Every counter after the `filter` shifts by one. The aggregate's store becomes `KSTREAM-AGGREGATE-STATE-STORE-0000000002`, and its changelog becomes `...-STATE-STORE-0000000002-changelog`. On the next start, the app looks for a store named `...0000000002`, finds an empty changelog (the old `...0000000001-changelog` still holds all your data, now orphaned), and either restores nothing or fails consistency checks. Your running count is gone, sitting in a topic no operator references anymore. Reorder two branches and you get the same effect: positions move, names move, state is stranded.

> 🚫 *"It's an internal refactor: I can rearrange my topology freely between deploys."*

That assumption is exactly what strands state. A refactor that touches the *order or count* of operators rewrites the names Kafka Streams uses to find its own data. The DSL gives you no warning at compile time and, with stateless inserts, often none at startup either. The app just restarts its aggregations from scratch. It doesn't even reprocess old input to rebuild them: the consumer group's committed offsets survive the change (the group id is your unchanged `application.id`), so the new store only counts records that arrive after the redeploy.
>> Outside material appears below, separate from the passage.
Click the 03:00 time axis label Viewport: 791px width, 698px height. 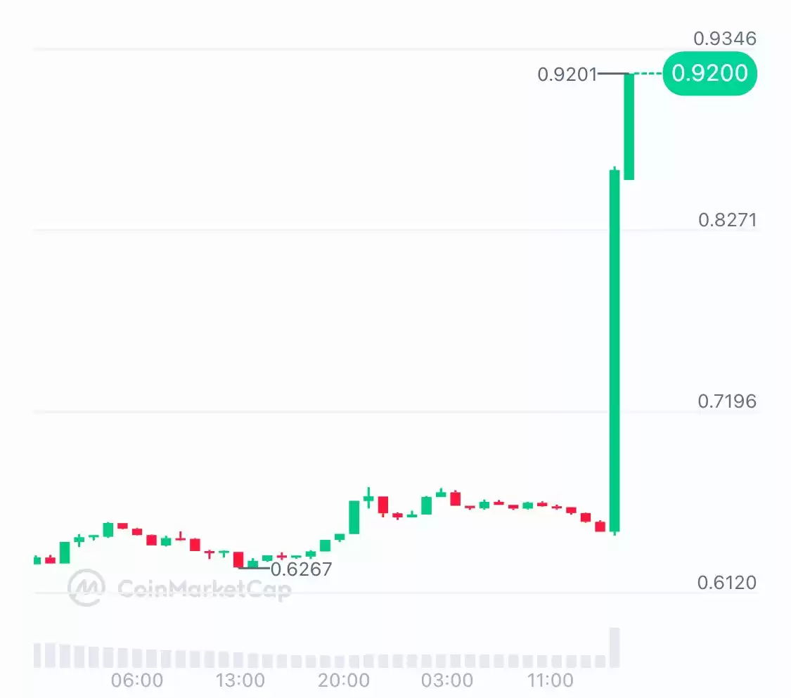[x=447, y=680]
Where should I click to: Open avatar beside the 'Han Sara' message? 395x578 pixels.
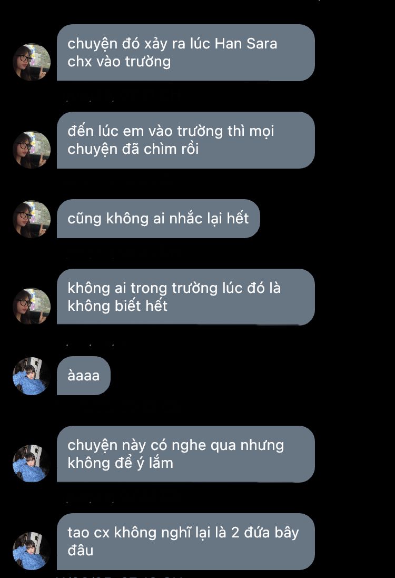coord(32,62)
## Name everything, from day one

The fix is not to freeze your topology: it's to stop letting the position be the identity. Give every stateful piece an explicit, stable name, so its changelog/repartition/store name no longer depends on where it sits in the graph. Do this on the very first version, because retrofitting names onto an app that already has state in production is itself a breaking change (the names move from positional to explicit: see the reset section).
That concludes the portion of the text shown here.